Wal-Mart Continues Traffic Push
July 25, 2005,
Bentonville, Ark. — Wal-Mart is revamping its marketing strategy, with changes in advertising and branding already in place for the back-to-school season and beyond, as part of the retailer's quest to increase customer traffic and transactions.
John Fleming, who two months ago was appointed Wal-Mart's executive vice president and chief marketing officer, said his objective over the next six months is to increase the frequency of customer visits “and at the same time, and more importantly, drive cross-category purchasing.”
One of the biggest challenges to face, he said, is to coordinate merchandise across different product categories. “But I'll be focused on coordinating our merchants to make sure we can tell these stories,” he said.
The company is also testing several new strategies over the next six months and into 2006, such as localizing television campaigns, leveraging its Web site for marketing and gathering consumer intelligence, and issuing direct mail.
“We've become pretty one dimensional on how we talk to our customers — we have a national TV campaign and a Sunday circular once a month,” he said. “That is 90 percent of what customers see. Yet, every trend in marketing is going away from that. We see an opportunity to drive clever and more direct messages.”
He explained that while business is admittedly going “pretty well” for the company, “consumers' wants and needs are changing dramatically, and prices alone cannot sustain the kind of growth we want and expect. Experience is becoming part of the overall value equation. And it is becoming clearer and clearer that the customer is in control.”

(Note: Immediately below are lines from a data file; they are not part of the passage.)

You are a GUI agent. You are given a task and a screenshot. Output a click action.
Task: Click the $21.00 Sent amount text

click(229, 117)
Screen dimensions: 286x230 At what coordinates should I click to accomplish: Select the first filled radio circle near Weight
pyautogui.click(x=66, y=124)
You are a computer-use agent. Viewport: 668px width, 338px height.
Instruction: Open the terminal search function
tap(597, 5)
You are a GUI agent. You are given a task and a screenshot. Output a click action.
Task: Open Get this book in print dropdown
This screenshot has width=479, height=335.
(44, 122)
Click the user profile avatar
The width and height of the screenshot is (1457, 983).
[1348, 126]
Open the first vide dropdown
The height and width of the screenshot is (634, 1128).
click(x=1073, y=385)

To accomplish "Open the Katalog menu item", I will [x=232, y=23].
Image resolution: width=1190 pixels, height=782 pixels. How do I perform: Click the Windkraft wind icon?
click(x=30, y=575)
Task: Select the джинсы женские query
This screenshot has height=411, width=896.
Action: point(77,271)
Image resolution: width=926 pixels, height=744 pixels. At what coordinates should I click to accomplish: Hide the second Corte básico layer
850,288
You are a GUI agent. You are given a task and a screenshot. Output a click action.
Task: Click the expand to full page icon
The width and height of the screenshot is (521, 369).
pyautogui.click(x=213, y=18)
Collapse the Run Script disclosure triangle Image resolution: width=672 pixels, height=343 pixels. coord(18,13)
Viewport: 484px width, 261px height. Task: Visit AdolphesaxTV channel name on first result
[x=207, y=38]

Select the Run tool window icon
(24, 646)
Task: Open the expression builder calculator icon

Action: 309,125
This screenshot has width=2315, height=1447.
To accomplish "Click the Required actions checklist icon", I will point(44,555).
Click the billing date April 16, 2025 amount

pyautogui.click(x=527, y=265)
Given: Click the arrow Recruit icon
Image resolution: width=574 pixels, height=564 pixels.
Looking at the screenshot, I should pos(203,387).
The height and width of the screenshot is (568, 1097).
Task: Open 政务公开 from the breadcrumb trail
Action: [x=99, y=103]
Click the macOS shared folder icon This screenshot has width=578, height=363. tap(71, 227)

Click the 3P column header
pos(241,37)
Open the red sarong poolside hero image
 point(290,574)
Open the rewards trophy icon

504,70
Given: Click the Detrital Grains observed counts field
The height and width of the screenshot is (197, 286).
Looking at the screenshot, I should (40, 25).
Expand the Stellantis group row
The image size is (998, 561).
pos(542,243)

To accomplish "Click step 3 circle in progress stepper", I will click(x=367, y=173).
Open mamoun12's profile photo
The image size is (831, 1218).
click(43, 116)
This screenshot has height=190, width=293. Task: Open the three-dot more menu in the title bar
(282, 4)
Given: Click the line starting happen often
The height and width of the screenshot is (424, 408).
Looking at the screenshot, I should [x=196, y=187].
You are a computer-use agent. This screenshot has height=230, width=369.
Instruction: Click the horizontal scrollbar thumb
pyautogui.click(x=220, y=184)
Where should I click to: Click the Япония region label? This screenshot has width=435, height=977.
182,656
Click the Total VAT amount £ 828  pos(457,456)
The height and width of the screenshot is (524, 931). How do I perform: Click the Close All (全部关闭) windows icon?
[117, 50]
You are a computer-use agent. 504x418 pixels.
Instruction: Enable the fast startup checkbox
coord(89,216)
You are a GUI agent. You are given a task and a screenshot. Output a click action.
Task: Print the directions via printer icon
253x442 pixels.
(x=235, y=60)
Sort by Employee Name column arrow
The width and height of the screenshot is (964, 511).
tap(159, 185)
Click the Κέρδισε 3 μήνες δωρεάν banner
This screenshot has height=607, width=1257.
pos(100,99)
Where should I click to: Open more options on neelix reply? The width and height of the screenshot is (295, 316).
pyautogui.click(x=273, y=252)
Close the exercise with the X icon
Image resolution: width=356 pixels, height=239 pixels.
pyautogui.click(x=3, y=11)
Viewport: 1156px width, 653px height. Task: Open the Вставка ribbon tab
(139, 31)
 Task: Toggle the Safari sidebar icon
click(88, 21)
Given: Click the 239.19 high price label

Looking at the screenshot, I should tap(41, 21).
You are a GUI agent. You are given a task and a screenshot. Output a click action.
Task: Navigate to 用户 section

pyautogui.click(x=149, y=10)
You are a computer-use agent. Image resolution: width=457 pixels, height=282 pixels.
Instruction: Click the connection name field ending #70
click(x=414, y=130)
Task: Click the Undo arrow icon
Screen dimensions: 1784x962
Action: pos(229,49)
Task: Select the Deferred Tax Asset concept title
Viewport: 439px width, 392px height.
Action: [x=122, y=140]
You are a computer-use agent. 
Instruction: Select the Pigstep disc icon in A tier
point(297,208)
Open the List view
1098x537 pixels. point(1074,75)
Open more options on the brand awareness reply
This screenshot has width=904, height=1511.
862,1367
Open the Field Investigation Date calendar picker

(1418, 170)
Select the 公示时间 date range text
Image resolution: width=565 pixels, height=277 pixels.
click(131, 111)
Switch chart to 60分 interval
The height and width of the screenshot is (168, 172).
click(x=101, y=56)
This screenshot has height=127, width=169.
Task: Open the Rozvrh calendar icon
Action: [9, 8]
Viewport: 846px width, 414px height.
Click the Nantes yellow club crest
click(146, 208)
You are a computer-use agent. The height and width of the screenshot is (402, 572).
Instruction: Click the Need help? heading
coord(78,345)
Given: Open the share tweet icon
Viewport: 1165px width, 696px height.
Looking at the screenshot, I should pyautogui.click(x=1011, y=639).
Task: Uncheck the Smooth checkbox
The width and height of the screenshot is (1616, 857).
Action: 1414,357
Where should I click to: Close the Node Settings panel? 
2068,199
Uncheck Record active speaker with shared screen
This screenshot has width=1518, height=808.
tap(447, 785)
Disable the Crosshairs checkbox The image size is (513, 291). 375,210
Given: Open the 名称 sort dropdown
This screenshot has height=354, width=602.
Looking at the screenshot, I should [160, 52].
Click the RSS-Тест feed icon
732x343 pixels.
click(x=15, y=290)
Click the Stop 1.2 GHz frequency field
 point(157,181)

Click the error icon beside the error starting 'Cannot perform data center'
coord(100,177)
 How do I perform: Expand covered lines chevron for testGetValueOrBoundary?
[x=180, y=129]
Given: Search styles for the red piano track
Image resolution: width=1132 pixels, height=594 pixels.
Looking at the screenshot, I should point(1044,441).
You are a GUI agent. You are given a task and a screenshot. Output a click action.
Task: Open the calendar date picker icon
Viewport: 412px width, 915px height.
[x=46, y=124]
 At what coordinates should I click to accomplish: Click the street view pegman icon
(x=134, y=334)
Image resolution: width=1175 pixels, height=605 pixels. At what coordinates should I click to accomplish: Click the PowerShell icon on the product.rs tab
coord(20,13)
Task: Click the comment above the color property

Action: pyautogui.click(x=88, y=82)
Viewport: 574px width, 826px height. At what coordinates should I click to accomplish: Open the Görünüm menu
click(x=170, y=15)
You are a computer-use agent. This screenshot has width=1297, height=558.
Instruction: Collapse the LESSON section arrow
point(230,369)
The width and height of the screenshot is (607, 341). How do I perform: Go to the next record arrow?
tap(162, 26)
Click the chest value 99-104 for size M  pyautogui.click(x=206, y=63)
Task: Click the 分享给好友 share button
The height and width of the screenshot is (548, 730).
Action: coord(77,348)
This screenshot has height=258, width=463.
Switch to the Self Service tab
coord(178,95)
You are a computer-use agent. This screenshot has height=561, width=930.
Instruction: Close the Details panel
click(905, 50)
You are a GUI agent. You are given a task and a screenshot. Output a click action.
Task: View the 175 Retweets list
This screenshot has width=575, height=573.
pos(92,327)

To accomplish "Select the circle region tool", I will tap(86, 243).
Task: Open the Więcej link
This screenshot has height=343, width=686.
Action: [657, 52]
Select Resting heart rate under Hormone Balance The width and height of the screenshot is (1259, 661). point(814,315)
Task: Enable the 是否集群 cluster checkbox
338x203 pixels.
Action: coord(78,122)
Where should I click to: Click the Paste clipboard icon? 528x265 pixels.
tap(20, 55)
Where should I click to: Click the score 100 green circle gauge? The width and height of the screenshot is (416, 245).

New advertising initiatives include several back-to-school campaigns with a more focused “and more interesting and somewhat humorous approach. We're focusing on key brands and great prices, but we're having fun with the message,” he said.
Hoping to bank on what Wal-Mart has identified as a movement of kids buying dorm furnishings, the company has also developed another related campaign it will localize with heavier circulation in college towns and cities.
Also in the works under the new marketing strategy is better brand development for Wal-Mart, which Fleming said is a retailer already known for offering low prices, a broad assortment and consumer trust, but that has the potential to “become more. We want to move to a brand model.”
The next six months will also see revamped in-store visuals and signage. And into 2006, new marketing plans are already under way, Fleming said, that are intended to have a direct impact on driving growth.
“We are in a whole bunch of businesses where we own 30 and 40 percent market share, but we also have some undeveloped businesses,” Fleming said. “The way to grow the business is not necessarily to get 10 percent more traffic … but to get more people to buy more stuff.”
He explained that customers have visibility of both pricing and product information, particularly via the Internet. “We need to accept that they have choices, and that they are in control and are making their own decisions,” Fleming said.
Another hurdle: Wal-Mart's competitors are, “very focused, very specialized, and above all, very, very good. There are many challenges and opportunities for us to get better.”